Log in to ask questions, share your expertise, or stay connected to content you value. Don’t have a login? Learn how to become a member.
Generally speaking, I really like working with the SRX. We use 210, 220, and 240 models throughout the company. It's trivially easy to set up tunnels with OSPF to do all kinds of neat inter-office connectivity, and working with JTAC is WAY better than Cisco TAC. (we have a Cisco phone system)
Five years ago, we bought 15 new SRXes from an authorized Juniper dealer, and each was installed in a separate geographic location.
I'm having GRAVE concerns about their reliability. In the past 2 years, 5 of the 15 have failed with a 6th one heading to the toilet.
6 failures out of 15... that's a 40% failure rate in 5 years. For the record, all are on APC UPSes of varying capacities, and utility power problems are extremely rare.Is the SRX really this much of a failure-prone dog? Juniper Netscreens we bought circa 2005-06 are still running TODAY with no problems at all... which is why I was so anxious to adopt the SRX at new locations. But wow.... the problems never end.Are we alone in this experience?
No - you're not the only one. We didn't have any jack- or pushbutton-issues, but loads of problems with bad blocks in NAND which often lead to problems during upgrade (i.e. change of boot partition). ISSU going haywire, Systems responding extremly slow after config change (had to re-image the divice). Or SRXes stuck in bootlaoder for no reason - issuing a 'boot' then brings them up (had it with severeal SRX300 so far) - but of course that has to be done from console, i.e. driving to customers site and do it locally since customers usually don't have serial adapter nor want to / are able to revive their equipment. Not to mention the extended downtime at customers site...
And it's not the SRXes alone - in the last few months, we had increasing problems with EX-switches too.
Corrupted filesystems (no power outage - NAND simply 'slowly dies' during regular operation within 2 years. JTAC tells me that's normal and we have to live with this). Update of a 9 chassis- VC left 4 of the chassis in boot-prompt
Sponatnoues reboot after a simple commit, false emergency fire-shutdowns due to possible bug in CPU temp sensor.
JUNOS Quality suffered massively - we ran into many bugs in the past - most of them 'confidential', i.e. we didn't even had a chance to circumvent them. To make things worse many (not all!) JTAC engineers have a strange way of tackeling problems ('please try to install a different JUNOS-Version in your production environment- we don't know if it will work (potluck), but hey - it's just half an hour of downtime (if you're lucky) and a drive to the customers site (since you might loose network access to the devices and need console access) - it might cost you a few thousand bucks, but be honest-money is not an issue...) or (well NAND problems ar inadvertable - please check nand on all your (200+) devices once a week to quickly identify problems...).

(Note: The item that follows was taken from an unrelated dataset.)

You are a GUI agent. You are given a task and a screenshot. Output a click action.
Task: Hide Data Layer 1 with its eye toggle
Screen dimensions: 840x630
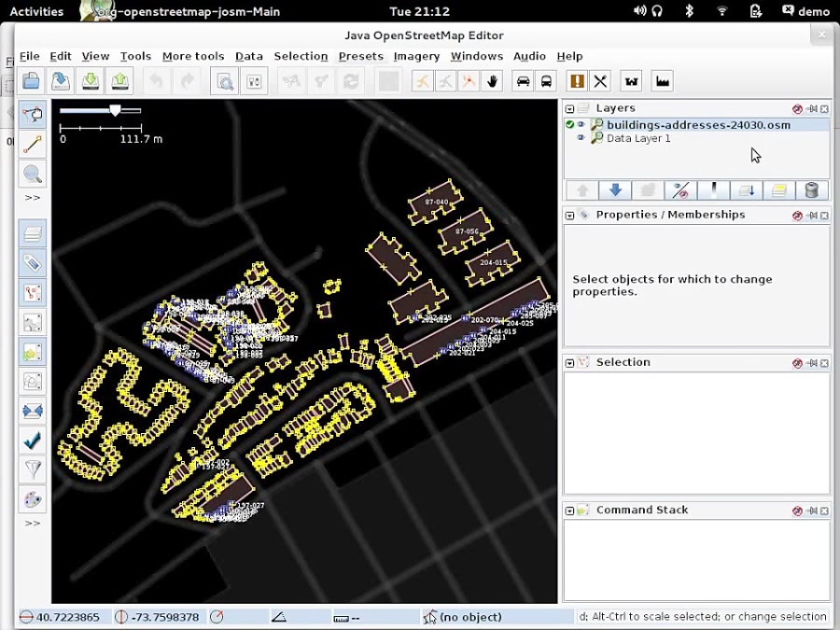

And I have the feeling that often, they didn't even try once to actually install their recommended versions of Junos on the corresponding devices - we had it more than once that the recommendation didn't work at all on the device (too little memory). Funny things then happen (e.g. systems boots, and forward packets but doesn't NAT anymore - no error messages...).
I already complained multiple times toward Juniper to beef up their QA again - so far in vein.